Re: Too much complexity
There's a reason that microkernels and parallel computing aren't ruling the world.
It doesn't always work as well in theory as you think because most things just aren't parallisable and the overhead involved in managing the logistics of both loses all the (theoretical) performance gains that you can get.
In the case of the former, it's supposed to provide better isolation and security, not performance. In the case of the average home machine your GPU is basically an isolated machine for a reason - it's inherently insecure in itself and the parallel code it executes can play with all kinds of stuff on the chip that it's not supposed to. The performance vs security tradeoff means that they made it very fast, very insecure, and then they only secure the stuff you can send to the card.

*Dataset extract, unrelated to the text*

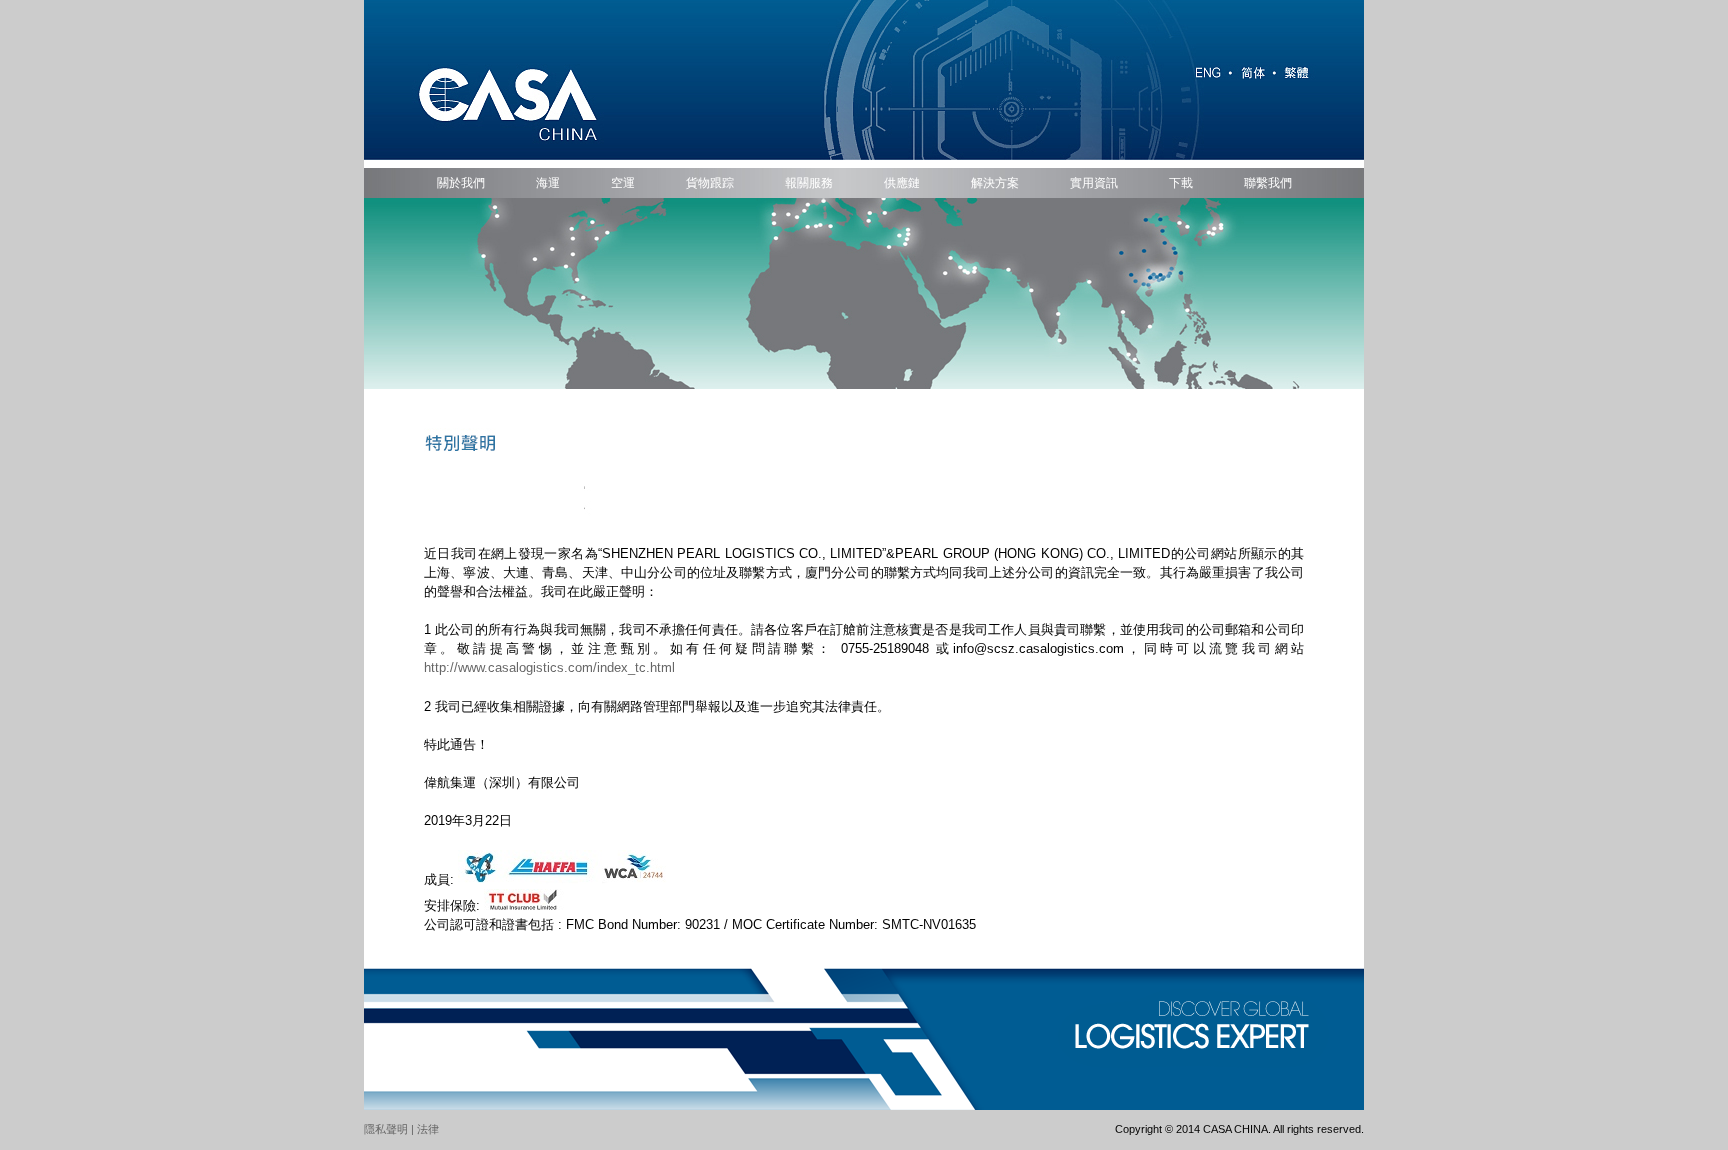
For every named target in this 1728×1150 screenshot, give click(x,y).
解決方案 (995, 183)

It's been that way with OSs and CPUs for far longer - Windows was performant and simple, and sacrificing security for that caused almost the problems that older and even modern Windows suffers with. Even basic memory security requires so many more checks, balances, isolation, middle-men handling data, etc. that it slows things down. Remember Spectre/Meltdown? Basically caused by a security tradeoff for performance in speculative execution (literally a performance-first feature).
And all the "first technologies" are insecure for years buy that helps them work faster and get to market first, and that almost always wins. 3DFX cards allowed arbitrary DMA to any part of memory for decades before anyone noticed that's how they worked.
Despite everyone's wrangling, few people actually care about security - they just want stuff to work and work fast and will pay for a faster chip over a more secure one. People's primary gripe about the Spectre/Meltdown fixes was "Oh, but it slows my computer down".
Parallelism, though, is a very different beast - we can go to 128-core chips and we all have GPUs with highly-parallel workloads on them. What do we use them for? Games. Or things like farmed off the antivirus and other stuff that we don't want to "get in our way" for performance. Do we actually do anything that takes significant advantage of 128-cores and their parallelism? No. we just run 128 single-threads at the clock-speed we already had. No one program sees the benefit of such parallelism, we just run more programs (that are each unsuited to parallelism) simultaneously, and are still bound by the clock-speed. And if you have 128-cores at a slower clock rate than a 64-core chip, people aren't going to queue up to buy the 128-core chip.
Even our most popular programming languages struggle to express any significant use of parallelism. Architectures simply aren't built for it. And hardware is designed for speed first.
It's not any one component... it's that nobody is prepared to sacrifice raw single-thread performance for anything else, even security in many cases. It's a market problem, a software problem, a hardware problem, a sales problem, a programming language expression problem, and ultimately nothing is set up to go that way and nothing that goes that way really takes off how you would expect, and hasn't in all the decades we've had it. Most cloud computing is just bog-standard PC architectures lumped into highly-available groups, with workloads distributed by third-party software, no real parallelism even though it forms a perfect use case for such. Instead we deploy individual VMs on specific hosts, and software load balancers, rather than farming the work out across dozens of connected PCs able to parallelise the work required across them all.
Because, when you get down to it, parallel computing is hard to achieve in hardware, much more difficult to program, understand and debug, slower than other methods, and requires far-greater interconnects, memory speeds, etc. to get close to matching the performance of just lobbing it at a dedicated processor, or even chopping it up logistically and lobbing it at ten processors via software.